- WRITTEN INSTRUCTION -
Change every "Image resolution" in the lines below to "Frame size", keeping everything else the same.
--- START ---
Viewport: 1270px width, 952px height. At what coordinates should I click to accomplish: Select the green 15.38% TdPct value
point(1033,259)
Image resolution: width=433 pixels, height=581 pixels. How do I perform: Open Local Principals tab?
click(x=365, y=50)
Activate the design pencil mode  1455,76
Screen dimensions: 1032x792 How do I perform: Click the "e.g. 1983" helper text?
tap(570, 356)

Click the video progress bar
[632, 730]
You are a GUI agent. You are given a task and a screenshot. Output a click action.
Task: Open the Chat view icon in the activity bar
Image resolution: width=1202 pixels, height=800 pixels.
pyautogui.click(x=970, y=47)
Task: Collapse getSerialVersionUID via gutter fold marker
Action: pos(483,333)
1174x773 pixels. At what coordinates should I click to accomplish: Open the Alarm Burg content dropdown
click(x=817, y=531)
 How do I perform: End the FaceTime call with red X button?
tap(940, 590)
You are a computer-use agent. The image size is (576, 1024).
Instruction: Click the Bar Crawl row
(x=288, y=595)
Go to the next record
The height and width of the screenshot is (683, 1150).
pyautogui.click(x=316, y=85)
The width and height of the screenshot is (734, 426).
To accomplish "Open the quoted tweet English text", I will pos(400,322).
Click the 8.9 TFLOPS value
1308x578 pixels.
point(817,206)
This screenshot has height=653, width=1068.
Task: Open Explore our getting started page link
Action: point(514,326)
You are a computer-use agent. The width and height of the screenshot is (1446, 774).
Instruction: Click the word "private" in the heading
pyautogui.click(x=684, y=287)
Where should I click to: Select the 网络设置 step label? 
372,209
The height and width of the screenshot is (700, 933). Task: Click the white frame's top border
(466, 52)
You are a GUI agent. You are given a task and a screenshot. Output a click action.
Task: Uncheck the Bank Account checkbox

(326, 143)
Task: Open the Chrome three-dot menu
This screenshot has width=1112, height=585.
--- END ---
- RESPONSE TO THIS EXERCISE -
Viewport: 1270px width, 952px height. At what coordinates should I click to accomplish: Select the green 15.38% TdPct value
point(1033,259)
Frame size: width=433 pixels, height=581 pixels. How do I perform: Open Local Principals tab?
click(x=365, y=50)
Activate the design pencil mode  1455,76
Screen dimensions: 1032x792 How do I perform: Click the "e.g. 1983" helper text?
tap(570, 356)

Click the video progress bar
[632, 730]
You are a GUI agent. You are given a task and a screenshot. Output a click action.
Task: Open the Chat view icon in the activity bar
Frame size: width=1202 pixels, height=800 pixels.
pyautogui.click(x=970, y=47)
Task: Collapse getSerialVersionUID via gutter fold marker
Action: pos(483,333)
1174x773 pixels. At what coordinates should I click to accomplish: Open the Alarm Burg content dropdown
click(x=817, y=531)
 How do I perform: End the FaceTime call with red X button?
tap(940, 590)
You are a computer-use agent. The image size is (576, 1024).
Instruction: Click the Bar Crawl row
(x=288, y=595)
Go to the next record
The height and width of the screenshot is (683, 1150).
pyautogui.click(x=316, y=85)
The width and height of the screenshot is (734, 426).
To accomplish "Open the quoted tweet English text", I will pos(400,322).
Click the 8.9 TFLOPS value
1308x578 pixels.
point(817,206)
This screenshot has height=653, width=1068.
Task: Open Explore our getting started page link
Action: point(514,326)
You are a computer-use agent. The width and height of the screenshot is (1446, 774).
Instruction: Click the word "private" in the heading
pyautogui.click(x=684, y=287)
Where should I click to: Select the 网络设置 step label? 
372,209
The height and width of the screenshot is (700, 933). Task: Click the white frame's top border
(466, 52)
You are a GUI agent. You are given a task and a screenshot. Output a click action.
Task: Uncheck the Bank Account checkbox

(326, 143)
Task: Open the Chrome three-dot menu
This screenshot has width=1112, height=585.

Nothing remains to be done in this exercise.